Un altro problema, non meno grave, è il mantenimento della distanza di sicurezza degli impianti nucleari e delle basi di appoggio dei sottomarini, rispetto ai centri abitati. Massimo Zucchetti ricorda, infatti, come le normative prevedano intorno ai reattori nucleari un’area in cui non sia presente popolazione civile la cosiddetta “zona di esclusione”, mentre è richiesta, in una fascia esteriore più ampia, una scarsa densità di popolazione per ridurre le dosi collettive in caso di rilasci radioattivi. Normalmente, la fascia di rispetto ha un raggio di 1.000 metri se vi sono requisiti di scarsa densità di popolazione per un raggio di non meno di 10 km dall’impianto. Molto spesso questo non accade, così come successo al sommergibile nucleare statunitense Hartford, presso la Maddalena, in Sardegna, che nel 2003 ha subito un grave danno allo scafo, provocando la fuoriuscita di materiale radioattivo.
«Le misurazioni della radioattività – riferisce Zucchetti - svolte attraverso degli studi sulle alghe marine nel tratto di mare nel quale è avvenuto l’incidente, hanno prodotto dei dati allarmanti. Sono state, rilevate, infatti, tracce di plutonio. La distanza tra la base d’appoggio del sottomarino e la terraferma era di soli 50 metri. A monte di questo l’autorità civile, trattandosi di quastioni militari, è tenuta all’oscuro di tutto. I piani di emergenza, previsti in caso di incidente nucleare, non vengono consegnati all’autorità civile in quanto operazioni coperte dal segreto militare. Questa, nel caso della Maddalena ha cercato di imporsi ma i piani di sicurezza erano del tutto inadeguati. Avevano previsto come “sicurezza”, l’utilizzo di un rimorchiatore che in caso di fuoriuscita di nube radioattiva, potesse portare a largo il sottomarino. L’evento, quello che noi chiamiamo “base di progetto”, evento di riferimento più grave, ovvero di incendio a bordo del sottomarino prevedeva non altro che l’utilizzo di questo rimorchiatore. L’operazione ha richiesto un tempo di attesa di quasi un giorno».
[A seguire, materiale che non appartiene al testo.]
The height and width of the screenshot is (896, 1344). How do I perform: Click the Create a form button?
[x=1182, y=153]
Esiste dunque una soluzione al problema? A detta del professore Zucchetti, sarebbe necessario vietare la permanenza dei sottomarini nucleari vicino ai centri abitati, comunicare alle autorità civili i piani di emergenza, e rivedere e adeguare gli standard di sicurezza civile. «C’è una storia di decine di incidenti nel Mediterraneo – continua Zucchetti – come quelli dei sottomarini francesi, quello di un sottomarino inglese, il Torless, che decise di riposarsi presso lo stretto di Gibilterra dopo avere subito un incidente. Dall’evento scaturì una tensione diplomatica tra Spagna, Inghilterra e Marocco, in quanto nessuno voleva il sommergibile a distanza di 2 km dal proprio territorio. Poi quelli nella zona tra Cipro, Isdraele e Turchia, poi gli incidenti dei sottomarini russi, una pagina nera degli incidenti del mare nella zone dellArtico e nell’oceano indiano. L’ideale sarebbe bandirli dal Mediterraneo».
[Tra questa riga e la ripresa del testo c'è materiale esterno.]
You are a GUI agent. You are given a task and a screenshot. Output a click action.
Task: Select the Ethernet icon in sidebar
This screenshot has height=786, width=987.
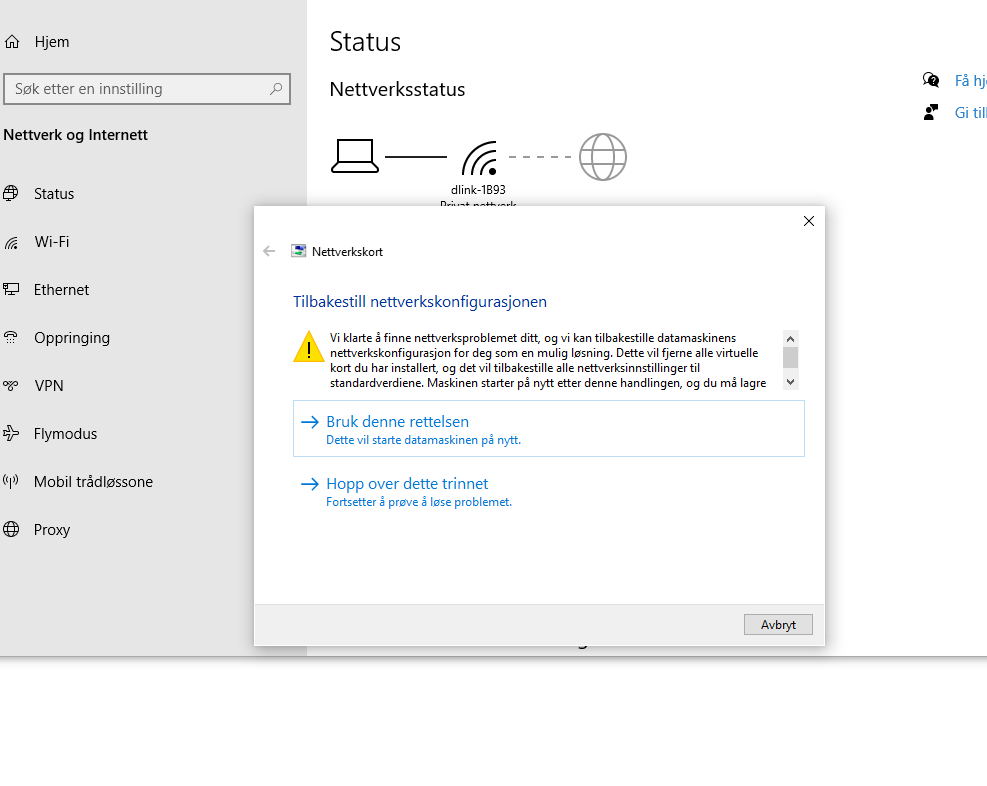12,290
E l’Italia cosa fa per tutelare i cittadini? Il governo è a conoscenza della presenza di queste minacce nucleari, ma la stipula di un accordo di cessione di responsabilità e di sovranità limitata fatta nel 1972 durante il governo di Andreotti, ne limita il raggio d’azione. «Gli Stati Uniti e la Nato hanno la possibilità di fare quello che vogliono nelle basi militari, come quella di Aviano e di Ghedi in Lomabrdia dove stanziano 80 bombe atomiche e nelle altre basi militari. L’Italia non ha accesso e quando le autorità civili cercano di far valere i propri diritti si scontrano con il segreto militare e con dei muri di gomma. La stampa ha il potere di far conoscere la situazione, qualcosa si deve pur fare».
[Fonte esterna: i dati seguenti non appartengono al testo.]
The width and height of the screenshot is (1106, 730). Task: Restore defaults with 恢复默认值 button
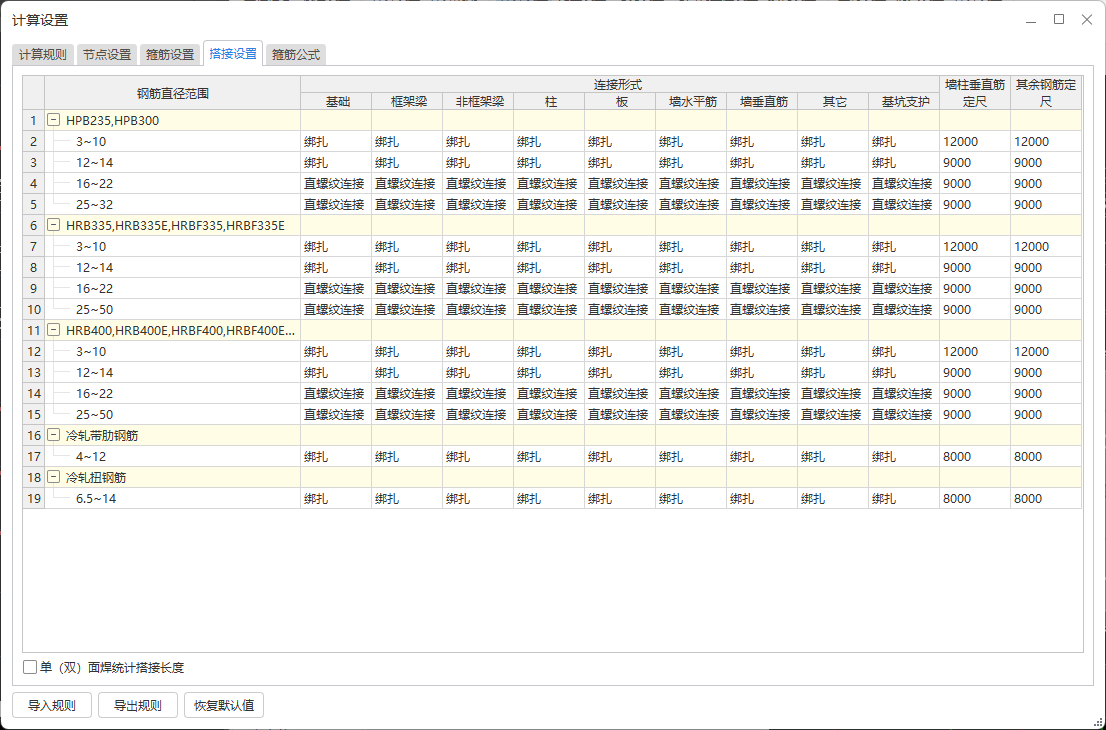tap(224, 705)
L’unico miglioramneto possibile sarebbe quello di proibire lo stazionamento vicino a centri altamente popolati, ovvero su tutto il territrio italiano, tra l’altro questo è il motivo per il quale non si possono fare centrali nucleari in Italia. In poche parole il popolo italiano ha rinuciato alle centrali nucleari a terra e allora le hanno fatte sul mare.